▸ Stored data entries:
________________________
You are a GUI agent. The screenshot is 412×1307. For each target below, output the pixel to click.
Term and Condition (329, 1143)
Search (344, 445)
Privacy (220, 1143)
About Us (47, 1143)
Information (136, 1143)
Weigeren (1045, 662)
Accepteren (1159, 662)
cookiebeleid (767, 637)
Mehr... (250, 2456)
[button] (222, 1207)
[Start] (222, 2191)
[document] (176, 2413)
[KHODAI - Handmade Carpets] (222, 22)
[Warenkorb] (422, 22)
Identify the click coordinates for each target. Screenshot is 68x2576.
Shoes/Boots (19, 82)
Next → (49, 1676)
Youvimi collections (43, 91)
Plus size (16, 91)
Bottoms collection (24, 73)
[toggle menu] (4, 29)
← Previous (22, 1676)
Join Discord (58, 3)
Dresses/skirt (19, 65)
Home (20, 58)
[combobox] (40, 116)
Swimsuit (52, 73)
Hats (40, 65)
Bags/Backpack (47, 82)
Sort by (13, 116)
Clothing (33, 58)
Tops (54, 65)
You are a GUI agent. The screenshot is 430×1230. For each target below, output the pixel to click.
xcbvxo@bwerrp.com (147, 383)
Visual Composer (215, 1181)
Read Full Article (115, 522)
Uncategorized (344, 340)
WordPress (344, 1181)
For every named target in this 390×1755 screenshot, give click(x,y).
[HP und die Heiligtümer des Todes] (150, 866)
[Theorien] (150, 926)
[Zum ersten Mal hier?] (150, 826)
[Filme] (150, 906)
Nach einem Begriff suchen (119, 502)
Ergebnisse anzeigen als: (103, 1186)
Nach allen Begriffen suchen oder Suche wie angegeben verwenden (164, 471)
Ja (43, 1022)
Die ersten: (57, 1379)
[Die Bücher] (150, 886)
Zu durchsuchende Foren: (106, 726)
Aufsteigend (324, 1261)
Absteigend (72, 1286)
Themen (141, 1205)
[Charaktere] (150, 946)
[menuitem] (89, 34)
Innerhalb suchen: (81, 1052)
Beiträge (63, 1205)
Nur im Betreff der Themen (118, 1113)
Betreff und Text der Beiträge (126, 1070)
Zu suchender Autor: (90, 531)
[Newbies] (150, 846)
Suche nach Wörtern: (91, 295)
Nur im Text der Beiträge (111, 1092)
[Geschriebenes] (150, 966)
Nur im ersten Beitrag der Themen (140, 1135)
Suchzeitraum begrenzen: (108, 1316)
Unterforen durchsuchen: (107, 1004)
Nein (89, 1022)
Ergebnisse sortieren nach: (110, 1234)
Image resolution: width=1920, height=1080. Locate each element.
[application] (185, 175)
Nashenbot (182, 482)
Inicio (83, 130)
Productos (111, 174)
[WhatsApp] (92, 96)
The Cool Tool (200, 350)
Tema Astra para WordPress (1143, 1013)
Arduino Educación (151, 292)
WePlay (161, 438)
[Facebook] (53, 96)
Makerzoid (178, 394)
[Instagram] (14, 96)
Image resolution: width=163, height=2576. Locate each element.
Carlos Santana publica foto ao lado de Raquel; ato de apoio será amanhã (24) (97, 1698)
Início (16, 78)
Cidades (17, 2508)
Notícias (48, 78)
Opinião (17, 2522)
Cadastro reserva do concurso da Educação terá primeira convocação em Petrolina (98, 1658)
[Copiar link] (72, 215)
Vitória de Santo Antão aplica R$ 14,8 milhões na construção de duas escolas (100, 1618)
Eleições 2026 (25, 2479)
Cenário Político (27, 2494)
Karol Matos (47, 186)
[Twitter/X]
________________________
▸ WHAT YOU WILL DO:
With the line that has "[button] (222, 1207)" as the first and the line that has "Nein (89, 1022)" as the last, repeat exactly that run of lines above and no more.

▸ RESPONSE TO THE TASK:
[button] (222, 1207)
[Start] (222, 2191)
[document] (176, 2413)
[KHODAI - Handmade Carpets] (222, 22)
[Warenkorb] (422, 22)
Identify the click coordinates for each target. Screenshot is 68x2576.
Shoes/Boots (19, 82)
Next → (49, 1676)
Youvimi collections (43, 91)
Plus size (16, 91)
Bottoms collection (24, 73)
[toggle menu] (4, 29)
← Previous (22, 1676)
Join Discord (58, 3)
Dresses/skirt (19, 65)
Home (20, 58)
[combobox] (40, 116)
Swimsuit (52, 73)
Hats (40, 65)
Bags/Backpack (47, 82)
Sort by (13, 116)
Clothing (33, 58)
Tops (54, 65)
You are a GUI agent. The screenshot is 430×1230. For each target below, output the pixel to click.
xcbvxo@bwerrp.com (147, 383)
Visual Composer (215, 1181)
Read Full Article (115, 522)
Uncategorized (344, 340)
WordPress (344, 1181)
For every named target in this 390×1755 screenshot, give click(x,y).
[HP und die Heiligtümer des Todes] (150, 866)
[Theorien] (150, 926)
[Zum ersten Mal hier?] (150, 826)
[Filme] (150, 906)
Nach einem Begriff suchen (119, 502)
Ergebnisse anzeigen als: (103, 1186)
Nach allen Begriffen suchen oder Suche wie angegeben verwenden (164, 471)
Ja (43, 1022)
Die ersten: (57, 1379)
[Die Bücher] (150, 886)
Zu durchsuchende Foren: (106, 726)
Aufsteigend (324, 1261)
Absteigend (72, 1286)
Themen (141, 1205)
[Charaktere] (150, 946)
[menuitem] (89, 34)
Innerhalb suchen: (81, 1052)
Beiträge (63, 1205)
Nur im Betreff der Themen (118, 1113)
Betreff und Text der Beiträge (126, 1070)
Zu suchender Autor: (90, 531)
[Newbies] (150, 846)
Suche nach Wörtern: (91, 295)
Nur im Text der Beiträge (111, 1092)
[Geschriebenes] (150, 966)
Nur im ersten Beitrag der Themen (140, 1135)
Suchzeitraum begrenzen: (108, 1316)
Unterforen durchsuchen: (107, 1004)
Nein (89, 1022)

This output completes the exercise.